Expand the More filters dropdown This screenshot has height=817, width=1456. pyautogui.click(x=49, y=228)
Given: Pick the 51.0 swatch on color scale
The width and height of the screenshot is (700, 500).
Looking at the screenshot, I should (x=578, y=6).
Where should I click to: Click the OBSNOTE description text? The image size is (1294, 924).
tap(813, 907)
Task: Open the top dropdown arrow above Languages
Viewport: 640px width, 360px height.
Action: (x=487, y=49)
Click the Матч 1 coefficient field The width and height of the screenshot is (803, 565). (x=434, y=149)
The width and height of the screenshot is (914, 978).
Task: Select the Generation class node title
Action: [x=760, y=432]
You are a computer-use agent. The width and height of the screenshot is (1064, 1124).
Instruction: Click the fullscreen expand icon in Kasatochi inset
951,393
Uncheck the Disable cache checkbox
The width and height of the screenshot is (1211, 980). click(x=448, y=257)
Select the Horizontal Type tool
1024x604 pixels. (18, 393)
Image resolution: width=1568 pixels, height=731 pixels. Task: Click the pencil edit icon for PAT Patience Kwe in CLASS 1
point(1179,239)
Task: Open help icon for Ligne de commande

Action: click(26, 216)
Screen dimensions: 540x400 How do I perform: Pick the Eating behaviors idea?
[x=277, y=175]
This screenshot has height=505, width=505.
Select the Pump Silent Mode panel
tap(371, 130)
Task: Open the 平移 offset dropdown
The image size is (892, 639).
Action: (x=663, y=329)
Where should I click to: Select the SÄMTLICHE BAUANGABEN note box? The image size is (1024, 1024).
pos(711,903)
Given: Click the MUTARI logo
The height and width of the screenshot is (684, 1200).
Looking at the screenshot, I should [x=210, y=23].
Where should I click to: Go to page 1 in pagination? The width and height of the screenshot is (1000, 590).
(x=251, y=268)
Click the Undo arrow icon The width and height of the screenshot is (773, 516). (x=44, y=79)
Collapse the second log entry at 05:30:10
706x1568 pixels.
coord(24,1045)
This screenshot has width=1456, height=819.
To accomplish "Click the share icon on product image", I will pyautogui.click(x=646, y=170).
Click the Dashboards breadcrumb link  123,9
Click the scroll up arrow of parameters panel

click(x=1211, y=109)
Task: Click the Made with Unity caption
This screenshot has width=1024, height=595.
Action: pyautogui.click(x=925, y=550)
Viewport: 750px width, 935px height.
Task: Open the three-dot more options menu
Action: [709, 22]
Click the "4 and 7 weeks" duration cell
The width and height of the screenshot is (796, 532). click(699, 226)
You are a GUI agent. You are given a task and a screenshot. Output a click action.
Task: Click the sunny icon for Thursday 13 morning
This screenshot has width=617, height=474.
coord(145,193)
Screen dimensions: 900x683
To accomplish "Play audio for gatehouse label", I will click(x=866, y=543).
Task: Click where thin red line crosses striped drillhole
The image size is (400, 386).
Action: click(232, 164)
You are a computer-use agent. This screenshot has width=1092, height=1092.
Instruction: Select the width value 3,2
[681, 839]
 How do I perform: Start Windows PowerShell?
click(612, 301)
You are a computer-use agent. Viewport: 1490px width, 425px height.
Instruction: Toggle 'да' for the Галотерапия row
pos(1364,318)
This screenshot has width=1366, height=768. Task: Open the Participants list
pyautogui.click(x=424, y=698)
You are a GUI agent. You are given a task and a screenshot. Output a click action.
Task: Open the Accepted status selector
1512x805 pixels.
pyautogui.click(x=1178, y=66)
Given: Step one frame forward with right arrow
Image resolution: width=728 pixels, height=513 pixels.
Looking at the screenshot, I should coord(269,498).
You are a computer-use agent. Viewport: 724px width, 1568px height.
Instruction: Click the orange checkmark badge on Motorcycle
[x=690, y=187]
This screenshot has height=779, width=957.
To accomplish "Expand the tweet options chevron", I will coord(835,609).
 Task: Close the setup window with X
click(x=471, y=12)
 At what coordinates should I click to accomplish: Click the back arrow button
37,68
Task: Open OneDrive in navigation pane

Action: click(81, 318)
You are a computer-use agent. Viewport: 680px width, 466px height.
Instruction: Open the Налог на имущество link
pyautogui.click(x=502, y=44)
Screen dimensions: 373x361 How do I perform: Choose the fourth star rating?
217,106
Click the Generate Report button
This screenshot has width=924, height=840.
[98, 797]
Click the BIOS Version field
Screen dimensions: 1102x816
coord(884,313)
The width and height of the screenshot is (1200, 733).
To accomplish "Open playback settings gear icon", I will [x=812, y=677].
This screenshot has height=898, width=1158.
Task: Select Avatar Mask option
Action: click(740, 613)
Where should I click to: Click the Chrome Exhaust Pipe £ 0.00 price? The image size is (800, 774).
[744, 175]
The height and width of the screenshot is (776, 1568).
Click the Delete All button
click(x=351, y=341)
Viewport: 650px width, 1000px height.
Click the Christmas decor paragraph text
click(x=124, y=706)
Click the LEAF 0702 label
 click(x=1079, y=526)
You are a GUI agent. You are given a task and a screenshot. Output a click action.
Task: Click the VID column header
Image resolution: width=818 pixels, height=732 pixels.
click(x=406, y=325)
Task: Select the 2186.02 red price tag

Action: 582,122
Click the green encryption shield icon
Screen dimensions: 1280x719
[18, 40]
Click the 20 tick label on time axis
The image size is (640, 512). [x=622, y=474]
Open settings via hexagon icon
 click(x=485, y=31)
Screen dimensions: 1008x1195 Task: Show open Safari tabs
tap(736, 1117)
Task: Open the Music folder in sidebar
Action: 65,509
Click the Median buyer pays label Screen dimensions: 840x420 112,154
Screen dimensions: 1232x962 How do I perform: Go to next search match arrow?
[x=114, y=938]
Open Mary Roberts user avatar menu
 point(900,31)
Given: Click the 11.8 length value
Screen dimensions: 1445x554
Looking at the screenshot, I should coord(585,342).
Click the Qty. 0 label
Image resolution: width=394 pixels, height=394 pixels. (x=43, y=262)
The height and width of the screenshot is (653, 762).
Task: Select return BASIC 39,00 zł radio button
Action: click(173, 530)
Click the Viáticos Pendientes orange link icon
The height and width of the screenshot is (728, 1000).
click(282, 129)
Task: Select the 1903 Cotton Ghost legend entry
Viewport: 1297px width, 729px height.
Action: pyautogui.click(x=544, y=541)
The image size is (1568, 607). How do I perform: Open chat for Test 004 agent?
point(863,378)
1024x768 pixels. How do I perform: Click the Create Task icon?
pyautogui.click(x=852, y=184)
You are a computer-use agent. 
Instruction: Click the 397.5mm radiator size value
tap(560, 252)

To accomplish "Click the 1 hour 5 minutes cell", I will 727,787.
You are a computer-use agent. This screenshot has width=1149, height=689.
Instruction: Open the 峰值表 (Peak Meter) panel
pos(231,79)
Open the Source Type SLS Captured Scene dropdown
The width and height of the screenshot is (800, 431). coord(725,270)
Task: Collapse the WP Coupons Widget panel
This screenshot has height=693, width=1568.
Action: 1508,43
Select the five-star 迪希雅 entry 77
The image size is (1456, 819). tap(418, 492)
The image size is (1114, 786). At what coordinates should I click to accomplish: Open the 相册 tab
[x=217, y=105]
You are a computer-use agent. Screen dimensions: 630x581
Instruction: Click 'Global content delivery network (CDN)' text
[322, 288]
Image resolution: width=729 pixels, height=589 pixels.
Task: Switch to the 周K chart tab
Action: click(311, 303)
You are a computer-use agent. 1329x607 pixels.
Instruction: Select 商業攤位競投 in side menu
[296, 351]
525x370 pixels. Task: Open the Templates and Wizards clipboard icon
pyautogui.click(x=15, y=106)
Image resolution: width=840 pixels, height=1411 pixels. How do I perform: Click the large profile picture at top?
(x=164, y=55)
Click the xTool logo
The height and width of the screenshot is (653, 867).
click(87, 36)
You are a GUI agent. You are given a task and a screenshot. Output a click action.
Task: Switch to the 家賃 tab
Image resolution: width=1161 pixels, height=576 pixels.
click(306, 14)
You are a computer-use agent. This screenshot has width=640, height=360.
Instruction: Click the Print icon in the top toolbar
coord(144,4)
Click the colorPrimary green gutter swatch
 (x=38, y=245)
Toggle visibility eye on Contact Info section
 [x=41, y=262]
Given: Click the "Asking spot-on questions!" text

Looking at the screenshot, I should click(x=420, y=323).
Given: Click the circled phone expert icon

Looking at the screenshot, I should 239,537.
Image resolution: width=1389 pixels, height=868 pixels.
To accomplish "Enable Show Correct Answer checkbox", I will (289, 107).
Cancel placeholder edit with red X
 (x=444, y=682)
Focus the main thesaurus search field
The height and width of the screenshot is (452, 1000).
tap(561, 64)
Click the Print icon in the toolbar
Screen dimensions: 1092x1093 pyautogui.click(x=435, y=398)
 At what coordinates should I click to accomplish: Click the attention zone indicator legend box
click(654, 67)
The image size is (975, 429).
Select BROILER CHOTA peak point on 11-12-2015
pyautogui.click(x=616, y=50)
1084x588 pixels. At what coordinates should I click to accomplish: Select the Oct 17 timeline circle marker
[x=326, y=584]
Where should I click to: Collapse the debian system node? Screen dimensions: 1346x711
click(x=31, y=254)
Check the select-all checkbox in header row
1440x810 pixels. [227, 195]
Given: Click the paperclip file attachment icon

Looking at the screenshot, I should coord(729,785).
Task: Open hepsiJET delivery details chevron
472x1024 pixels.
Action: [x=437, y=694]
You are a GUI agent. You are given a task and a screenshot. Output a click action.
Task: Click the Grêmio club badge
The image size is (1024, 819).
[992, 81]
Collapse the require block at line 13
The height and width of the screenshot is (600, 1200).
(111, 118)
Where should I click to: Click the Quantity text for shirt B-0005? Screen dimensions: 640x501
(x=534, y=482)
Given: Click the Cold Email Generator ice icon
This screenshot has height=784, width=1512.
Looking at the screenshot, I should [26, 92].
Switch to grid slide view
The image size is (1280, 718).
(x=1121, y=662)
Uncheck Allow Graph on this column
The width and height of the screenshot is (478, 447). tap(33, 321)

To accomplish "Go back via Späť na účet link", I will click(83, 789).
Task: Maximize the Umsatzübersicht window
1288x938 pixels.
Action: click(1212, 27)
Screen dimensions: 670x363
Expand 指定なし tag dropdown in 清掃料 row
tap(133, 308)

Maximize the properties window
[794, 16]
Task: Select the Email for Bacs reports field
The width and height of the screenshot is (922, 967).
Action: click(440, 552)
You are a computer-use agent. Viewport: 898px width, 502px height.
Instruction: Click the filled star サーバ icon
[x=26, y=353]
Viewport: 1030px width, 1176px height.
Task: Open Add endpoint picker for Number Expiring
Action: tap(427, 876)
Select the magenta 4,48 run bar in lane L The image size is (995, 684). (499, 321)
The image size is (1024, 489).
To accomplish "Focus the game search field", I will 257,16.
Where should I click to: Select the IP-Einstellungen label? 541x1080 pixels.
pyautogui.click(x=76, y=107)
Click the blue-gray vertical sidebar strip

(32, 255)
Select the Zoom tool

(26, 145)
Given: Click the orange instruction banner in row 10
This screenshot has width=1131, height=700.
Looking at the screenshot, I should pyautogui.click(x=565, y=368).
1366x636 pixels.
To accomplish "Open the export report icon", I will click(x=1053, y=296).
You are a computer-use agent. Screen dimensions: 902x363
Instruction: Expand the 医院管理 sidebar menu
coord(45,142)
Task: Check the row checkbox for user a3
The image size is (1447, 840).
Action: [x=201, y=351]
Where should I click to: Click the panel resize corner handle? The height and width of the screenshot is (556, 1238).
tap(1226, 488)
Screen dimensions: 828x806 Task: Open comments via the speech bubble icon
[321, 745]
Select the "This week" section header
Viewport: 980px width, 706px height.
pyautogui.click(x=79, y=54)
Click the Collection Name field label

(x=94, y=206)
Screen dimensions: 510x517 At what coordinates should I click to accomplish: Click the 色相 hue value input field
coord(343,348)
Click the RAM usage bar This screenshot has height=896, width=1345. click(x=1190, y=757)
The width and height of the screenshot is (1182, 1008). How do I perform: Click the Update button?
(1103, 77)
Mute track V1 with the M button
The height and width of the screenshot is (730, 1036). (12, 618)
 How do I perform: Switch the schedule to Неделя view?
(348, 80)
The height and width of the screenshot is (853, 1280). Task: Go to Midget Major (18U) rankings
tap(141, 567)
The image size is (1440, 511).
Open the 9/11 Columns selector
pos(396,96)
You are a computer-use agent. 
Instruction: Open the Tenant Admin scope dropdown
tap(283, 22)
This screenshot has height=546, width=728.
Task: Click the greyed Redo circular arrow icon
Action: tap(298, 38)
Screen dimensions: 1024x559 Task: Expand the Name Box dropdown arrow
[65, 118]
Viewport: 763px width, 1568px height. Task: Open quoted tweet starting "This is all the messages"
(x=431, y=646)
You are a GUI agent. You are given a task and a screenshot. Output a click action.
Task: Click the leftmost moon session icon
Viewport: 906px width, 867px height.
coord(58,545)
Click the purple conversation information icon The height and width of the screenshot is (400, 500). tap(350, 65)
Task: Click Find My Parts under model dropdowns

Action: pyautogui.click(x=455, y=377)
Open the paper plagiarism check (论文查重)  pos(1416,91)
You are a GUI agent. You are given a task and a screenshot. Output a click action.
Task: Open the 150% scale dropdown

WHAT IS NEEDED
The required output is every line above from the one with "You are a computer-use agent. Screen dimensions: 630x581" down to the one with "The image size is (975, 429).", restated word for word, ends included.

EXERCISE RESULT
You are a computer-use agent. Screen dimensions: 630x581
Instruction: Click 'Global content delivery network (CDN)' text
[322, 288]
Image resolution: width=729 pixels, height=589 pixels.
Task: Switch to the 周K chart tab
Action: click(311, 303)
You are a computer-use agent. 1329x607 pixels.
Instruction: Select 商業攤位競投 in side menu
[296, 351]
525x370 pixels. Task: Open the Templates and Wizards clipboard icon
pyautogui.click(x=15, y=106)
Image resolution: width=840 pixels, height=1411 pixels. How do I perform: Click the large profile picture at top?
(x=164, y=55)
Click the xTool logo
The height and width of the screenshot is (653, 867).
click(87, 36)
You are a GUI agent. You are given a task and a screenshot. Output a click action.
Task: Switch to the 家賃 tab
Image resolution: width=1161 pixels, height=576 pixels.
click(306, 14)
You are a computer-use agent. This screenshot has width=640, height=360.
Instruction: Click the Print icon in the top toolbar
coord(144,4)
Click the colorPrimary green gutter swatch
 (x=38, y=245)
Toggle visibility eye on Contact Info section
 [x=41, y=262]
Given: Click the "Asking spot-on questions!" text

Looking at the screenshot, I should click(x=420, y=323).
Given: Click the circled phone expert icon

Looking at the screenshot, I should 239,537.
Image resolution: width=1389 pixels, height=868 pixels.
To accomplish "Enable Show Correct Answer checkbox", I will (289, 107).
Cancel placeholder edit with red X
 (x=444, y=682)
Focus the main thesaurus search field
The height and width of the screenshot is (452, 1000).
tap(561, 64)
Click the Print icon in the toolbar
Screen dimensions: 1092x1093 pyautogui.click(x=435, y=398)
 At what coordinates should I click to accomplish: Click the attention zone indicator legend box
click(654, 67)
The image size is (975, 429).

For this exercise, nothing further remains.